SergeyKostrov · ‎03-22-2013

>>.../fp:precise... If you're not worried about accuracy ( to some degree ) then two floating point options for faster operations could be used, that is /fp:fast and /fp:fast=2.

jimdempseyatthecove · ‎03-22-2013

>>gather {BIJJ(IJ) = B(IDX(IJ),J)} loop just prior to DO IJ loop then use gathered BIJJ in DO IJ loop.

The above is annotation for forum message. Your

PF= B(IDX(S(I):S(I+1)-1),J)

Is performing a gather as a single statement as opposed to a DO loop as indicated by my post. (iow attaining the same goal of creating a rank 1 array prior to multiplication. The purpose of which is to improve vectorization. The MATMUL, using MKL is likely not inlined by IPO, therefore the gather would likely not be performed in your original code, but will be performed in your revised code. Your code makes better use of language features (re: array sections).

On large PF matricies, you may find it benificial to breakup the load of PF into smaller pieces, such that each piece fits nicely into L1.

Jim Dempsey

ScottBoyce · ‎03-22-2013

PF will actually never be larger than 10, so I will give that a try and see if there is any improvement. Should I use the MATMUL or the MKL/BLAS DDOT() to mulitiply out A(S(I):S(I+1)-1)) and PF?

Also would there be any benifit to prefetching A(S(I):S(I+1)-1)), even though S(I):S(I+1)-1 is sequential?

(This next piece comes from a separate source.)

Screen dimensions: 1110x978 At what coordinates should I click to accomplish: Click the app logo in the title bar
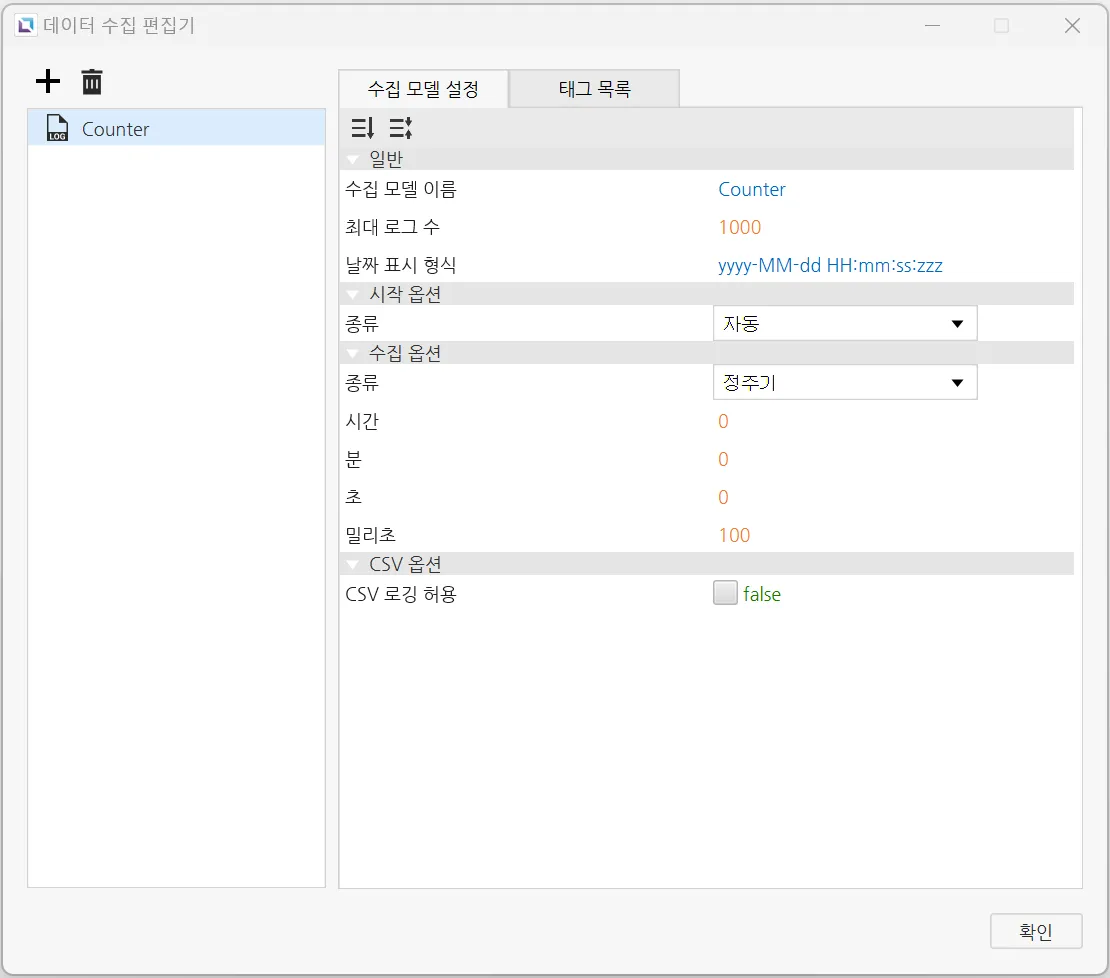click(27, 26)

SergeyKostrov · ‎03-22-2013

>>...Also would there be any benifit to prefetching... You could try the following compiler options: /opt-prefetch[:n] enable levels of prefetch insertion, where 0 disables. n may be 0 through 4 inclusive. Default is 2. /opt-prefetch- disable(DEFAULT) prefetch insertion. Equivalent to /Qopt-prefetch:0

ScottBoyce · ‎03-22-2013

Thanks, I implemented that code and tested all the prefetch options but all the cases actually resulted in slower code. It went from an average of 0.3 s to about 0.55 s.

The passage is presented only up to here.